While the foundation board chair, Norm Bagwell, was unavoidably absent, there was the usual robust turnout for the quarterly luncheon at the Baylor Charles A. Sammons Cancer Center. Among those attending were Erle Nye, Julie Turner, Richard Holt, Tucker Enthoven, Pierce Allman, Kathy Crow, Kristen Hinton, Barry Andrews, Margo Goodwin, Keenan Delaney, Nancy Dedman, Tavia Hunt, Tom Dunning, Christi Urschel, Ken Schnitzer, Shannon Skokos and Michal Powell. Following the welcome by foundation President Rowland K. Robinson, Michal and Pat McEvoy were announced as co-chairs of the 2018 Celebrating Women luncheon—with Shelle Sills serving as underwriting chair—before Michal delivered the invocation.
Then it was time for Susan McSherry to update the guests on foundation business. Susan reported that the 16th annual Grand Rounds Golf Tournament had raised more than $350,000, and that 2017’s Celebrating Women Luncheon with actress Jamie Lee Curtis had raked in more than $1.8 million. Meantime, board giving for the year was sitting at 36 percent, Susan said, adding, “I know we can do better than that!”
Robin took the podium next and noted the sad recent passings of Al Hill Jr. and Ruth Altshuler, both good friends of the Baylor system. He also gave a shout-out to luncheon guest Dr. Bob Gunby Jr., who in November had delivered the first baby born in the U.S. to a mother who’d received a uterus transplant. Both the birth and the transplant took place at Baylor University Medical Center.
Robin then introduced Hall, who is nationally recognized in the heart transplant community. The Cape Cod, Massachusetts, native participates in multiple trials, both national and international, and has created a leading clinical program here. She focuses on “advanced heart failure” in the sickest patients, she said, and gets involved when the heart’s not doing its job: “I’m the doctor you don’t want to see.”
Baylor Scott And White Health’s heart transplant program is the biggest in Texas, Hall said, though there is “still a severe donor shortage.” In 2016 53 Baylor patients were assisted by the ECMO (extracorporeal membrane oxygenation) system—one of the big heart/lung bypass machines was on display at the front of the room—and more than 100 patients were being helped by some sort of ventricular assist device, she added.

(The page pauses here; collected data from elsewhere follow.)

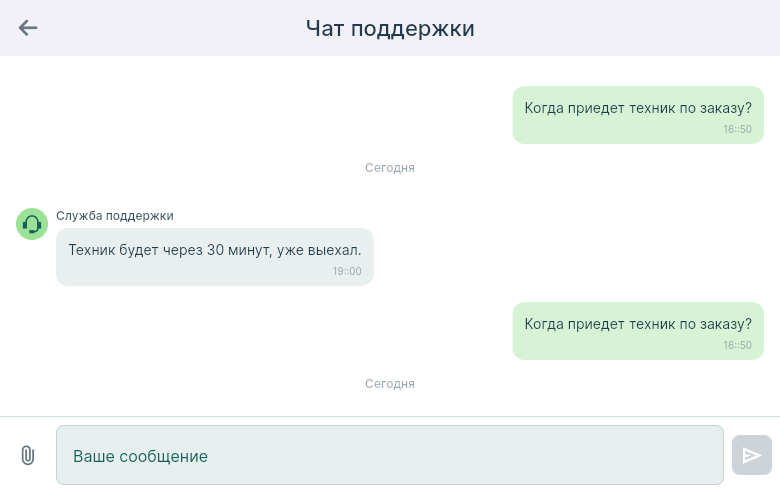
Task: Focus the "Ваше сообщение" input field
Action: tap(389, 456)
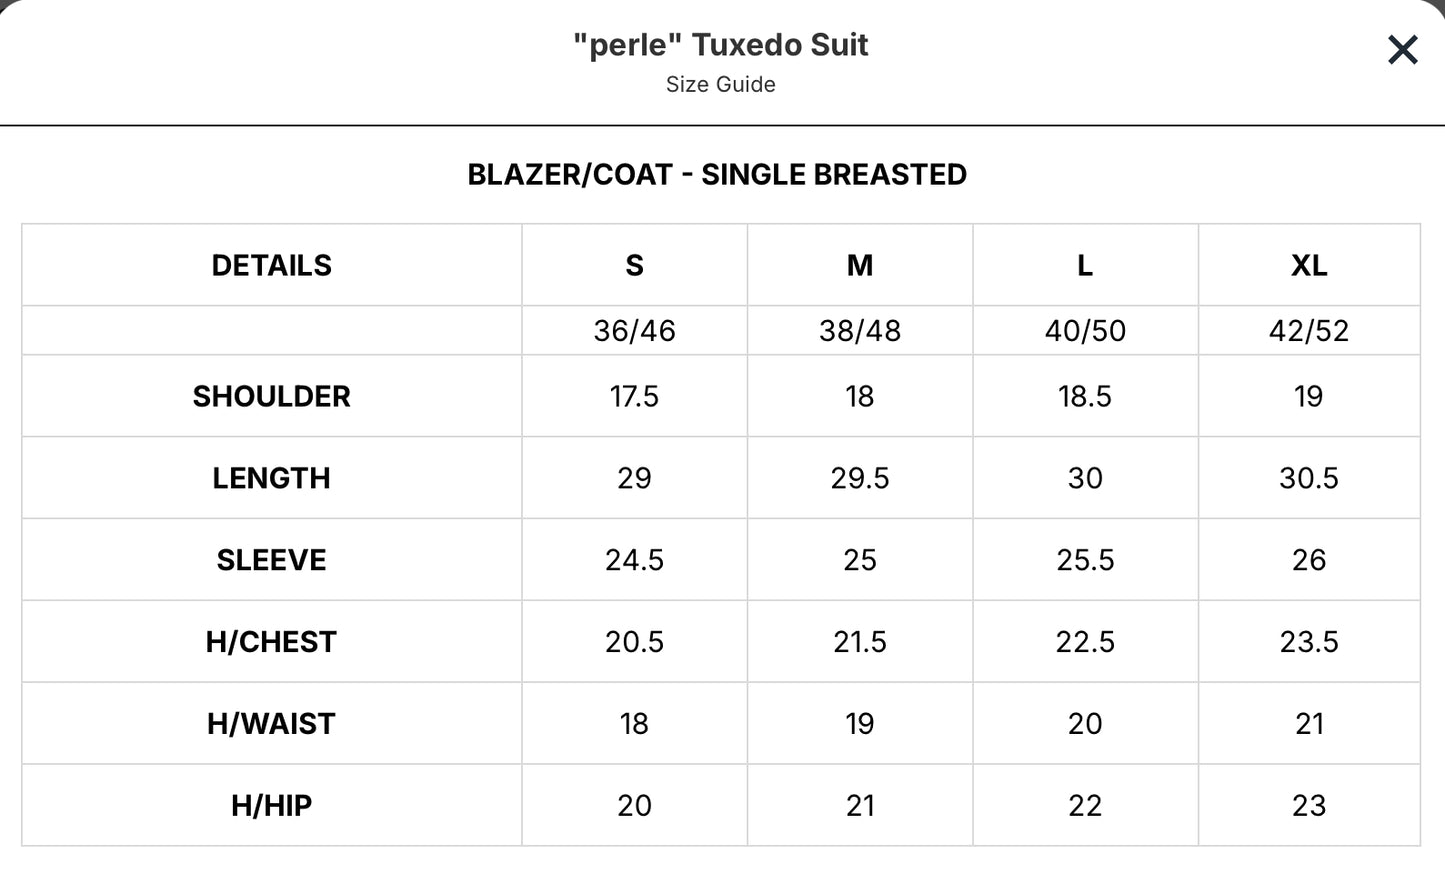Viewport: 1445px width, 874px height.
Task: Select the SHOULDER row label
Action: click(272, 396)
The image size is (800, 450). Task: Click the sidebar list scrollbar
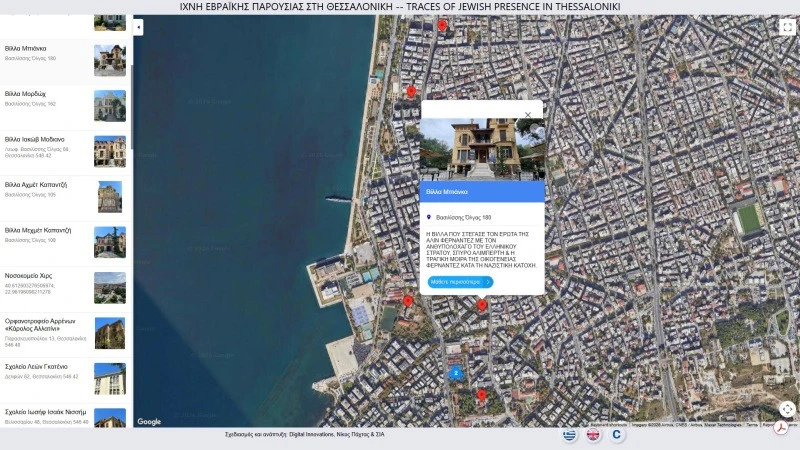tap(132, 107)
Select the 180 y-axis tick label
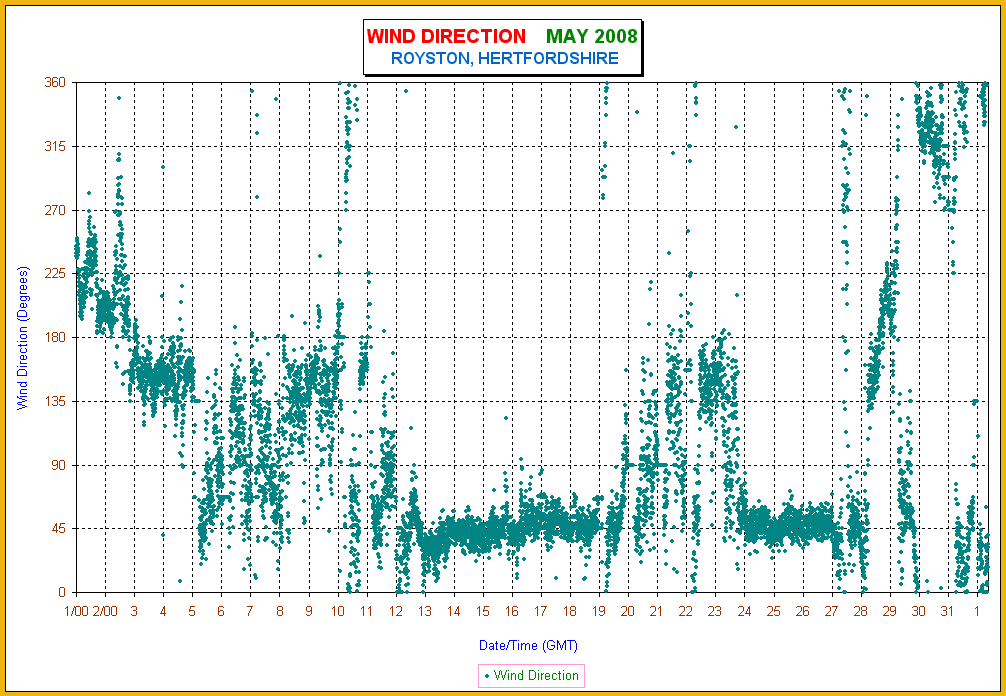The image size is (1006, 696). coord(56,337)
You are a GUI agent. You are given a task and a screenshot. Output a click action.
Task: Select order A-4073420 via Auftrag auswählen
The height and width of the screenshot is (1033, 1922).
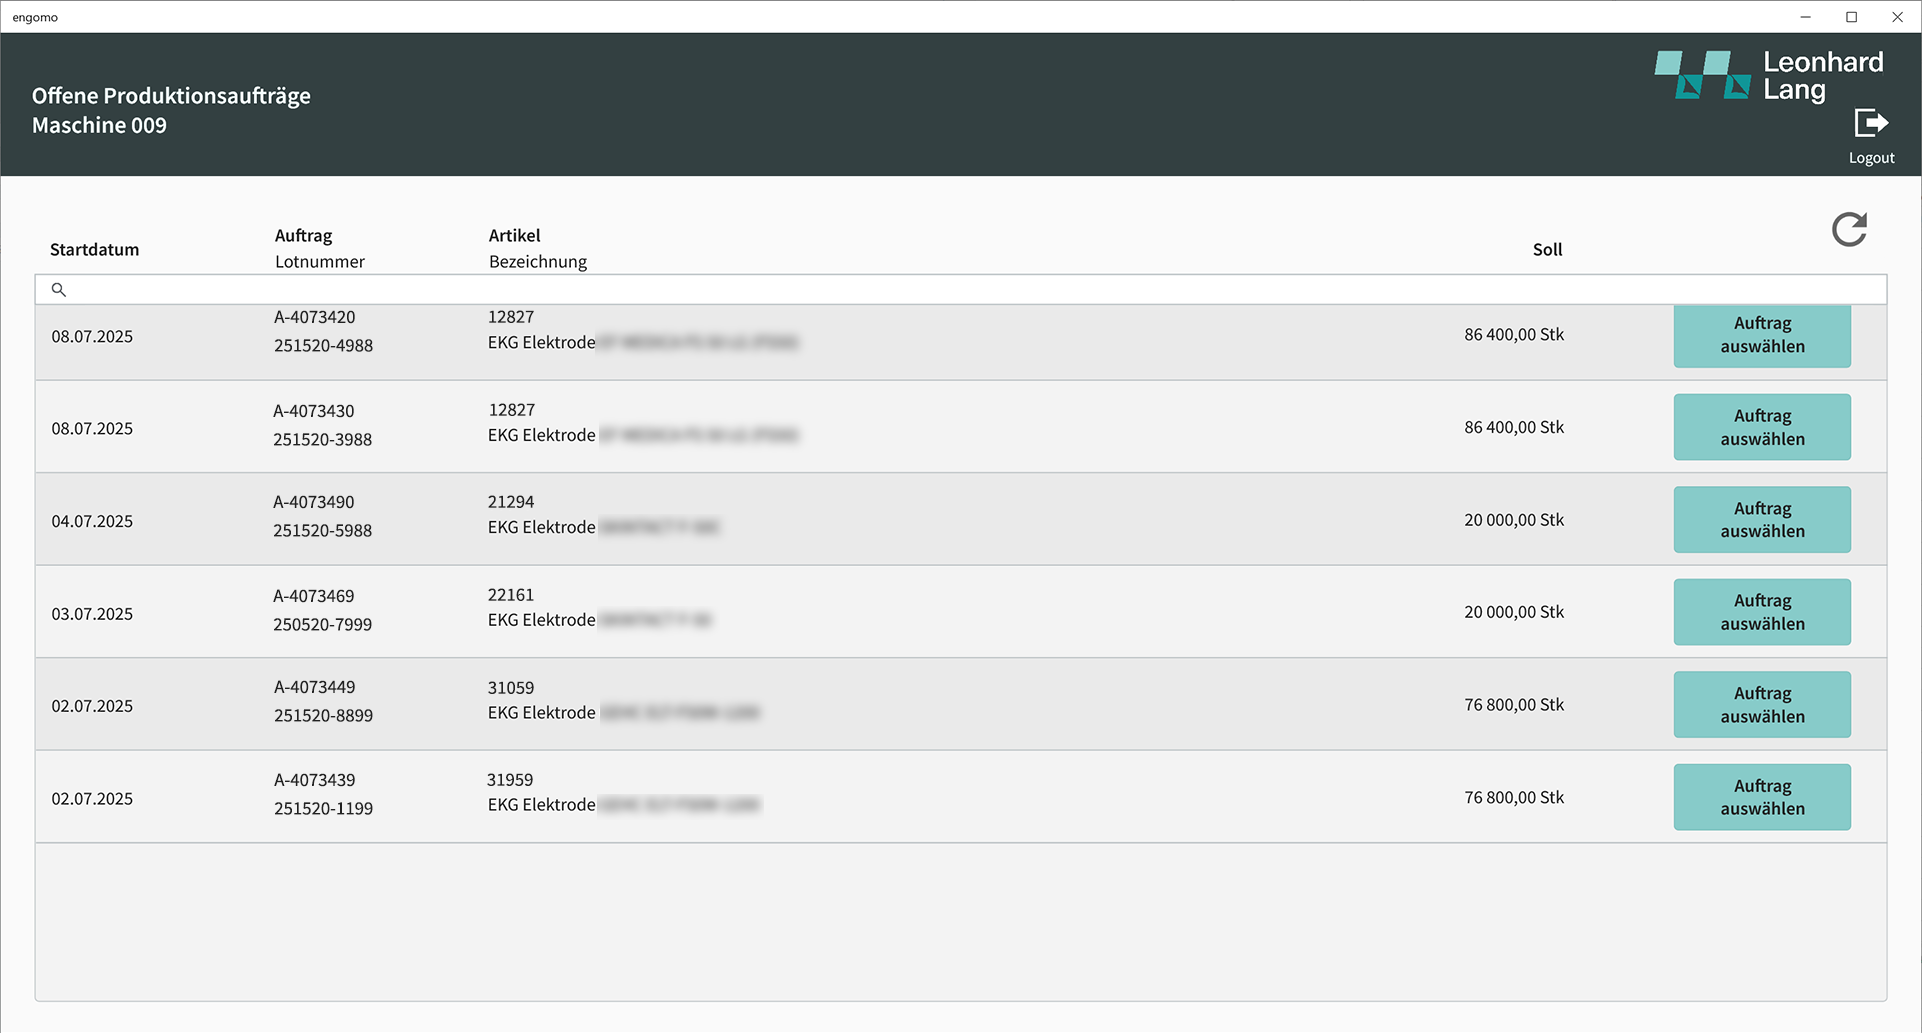(1761, 335)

With that Hall brought up Terry and Tim Gallagher, who together told how Tim had been the 100th recipient of a successful heart transplant at Baylor Scott And White during 2014. Tim, who owns a successful toll-tag company in Dallas, recalled that, in late November of that year, he was feeling good, having just dropped 25 pounds to be “the fittest I’d been in 20 years.”
But then, working out at his home gym, he suffered a type of heart attack so severe it’s referred to as “the widow-maker.”
“I felt fatigued,” Tim remembered at the luncheon. “I laid back on the bed and felt pressure on my chest. I called my wife.” Added Terri: “He said, ‘I think I’m having a heart attack!’ Our son Greyson called 9-1-1. We heard a scream. [Tim] was passed out on the floor.”
The left ventricle in his heart was so completely blocked, Tim easily could have died that day. Instead, he was transported for some extraordinary care to Baylor University Medical Center. There, he was hooked up to an ECMO machine and, eventually, placed on the transplant list with “1A” status. The “1A” meant he probably wouldn’t survive more than a week without receiving a heart transplant.
The very next day after his name was placed on the list, “I got a call telling us we had a donor,” Terri said, her eyes welling up with tears at the memory. The transplant operation was successfully performed on Dec. 22.
On April 21—more than three years after the 2014 surgery—the Gallaghers will serve as co-chairs and gala chair for the American Heart Association Dallas’ 2018 Dallas Côtes du Coeur event series, the nation’s largest Heart Ball. “Statistically,” Tim summed up poignantly as the quarterly meeting drew to a close, “I think I’m a miracle.”